(Given text):

** Start **

D-Day, 6 June 1944, the turning point of the Second World War, was a victory of arms. But it was also a triumph for a different kind of operation: one of deceit, aimed at convincing the Nazis that Calais and Norway, not Normandy, were the targets of the 150,000-strong invasion force.

The deception involved every branch of Allied wartime intelligence: the Bletchley Park code-breakers, MI5, MI6, SOE, Scientific Intelligence, the FBI and the French Resistance. But at its heart was the 'Double Cross System', a team of double agents controlled by the secret Twenty Committee, so named because twenty in Roman numerals forms a double cross.

The key D-Day spies were just five in number, and one of the oddest military units ever assembled: a bisexual Peruvian playgirl, a tiny Polish fighter pilot, a Serbian seducer, a wildly imaginative Spaniard with a diploma in chicken farming, and a hysterical Frenchwoman whose obsessive love for her pet dog very nearly wrecked the entire deception. Their enterprise was saved from catastrophe by a shadowy sixth spy whose heroic sacrifice is here revealed for the first time. Under the direction of an eccentric but brilliant intelligence officer in tartan trousers, working from a smoky lair in St James's, these spies would weave a web of deception so intricate that it ensnared Hitler's army and helped to carry thousands of troops across the Channel in safety.

These double agents were, variously, brave, treacherous, fickle, greedy and inspired. They were not conventional warriors, but their masterpiece of deceit saved countless lives. Their codenames were Bronx, Brutus, Treasure, Tricycle and Garbo. This is their story.

** End **

(Stated goal 1): Retype the D-Day passage from "These double agents" to "is their story.".
The entries below have no connection to the D-Day passage.

Items in a dataset:
** Start **

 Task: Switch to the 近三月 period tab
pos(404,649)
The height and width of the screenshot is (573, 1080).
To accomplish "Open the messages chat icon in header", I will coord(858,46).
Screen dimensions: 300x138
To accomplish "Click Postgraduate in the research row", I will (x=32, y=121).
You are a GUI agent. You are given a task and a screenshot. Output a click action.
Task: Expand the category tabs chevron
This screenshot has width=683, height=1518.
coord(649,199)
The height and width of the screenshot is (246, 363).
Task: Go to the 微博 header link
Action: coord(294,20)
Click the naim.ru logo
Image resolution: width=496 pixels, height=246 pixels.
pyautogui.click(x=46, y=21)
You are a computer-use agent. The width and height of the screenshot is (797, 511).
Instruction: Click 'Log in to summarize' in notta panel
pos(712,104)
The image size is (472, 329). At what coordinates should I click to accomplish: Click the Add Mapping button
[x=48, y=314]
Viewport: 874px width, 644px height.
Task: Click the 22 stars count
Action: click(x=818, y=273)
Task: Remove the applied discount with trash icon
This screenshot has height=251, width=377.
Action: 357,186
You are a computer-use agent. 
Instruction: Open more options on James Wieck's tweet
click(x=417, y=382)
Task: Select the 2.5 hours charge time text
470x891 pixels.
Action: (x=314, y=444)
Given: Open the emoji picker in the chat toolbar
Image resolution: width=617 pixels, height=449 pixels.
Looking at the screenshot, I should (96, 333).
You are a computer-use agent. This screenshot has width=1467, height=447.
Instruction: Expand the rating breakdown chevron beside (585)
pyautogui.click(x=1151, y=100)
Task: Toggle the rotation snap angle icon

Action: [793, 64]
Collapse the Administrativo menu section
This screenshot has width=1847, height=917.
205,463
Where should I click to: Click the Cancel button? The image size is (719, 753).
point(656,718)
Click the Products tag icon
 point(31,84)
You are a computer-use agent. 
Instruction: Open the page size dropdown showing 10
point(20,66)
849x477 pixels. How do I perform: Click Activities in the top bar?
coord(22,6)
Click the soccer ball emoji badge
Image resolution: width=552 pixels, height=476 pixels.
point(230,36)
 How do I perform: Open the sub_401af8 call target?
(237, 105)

** End **

(Stated goal 2): Lay out the entries from the line with "Task: Toggle the rotation snap angle icon" to the line with "point(31,84)" as a Markdown table with the columns Row and Line, skipping blank lines.

(Correct output 1):
These double agents were, variously, brave, treacherous, fickle, greedy and inspired. They were not conventional warriors, but their masterpiece of deceit saved countless lives. Their codenames were Bronx, Brutus, Treasure, Tricycle and Garbo. This is their story.

(Correct output 2):
| Row | Line |
|---|---|
| 1 | Task: Toggle the rotation snap angle icon |
| 2 | Action: [793, 64] |
| 3 | Collapse the Administrativo menu section |
| 4 | This screenshot has width=1847, height=917. |
| 5 | 205,463 |
| 6 | Where should I click to: Click the Cancel button? The image size is (719, 753). |
| 7 | point(656,718) |
| 8 | Click the Products tag icon |
| 9 |  point(31,84) |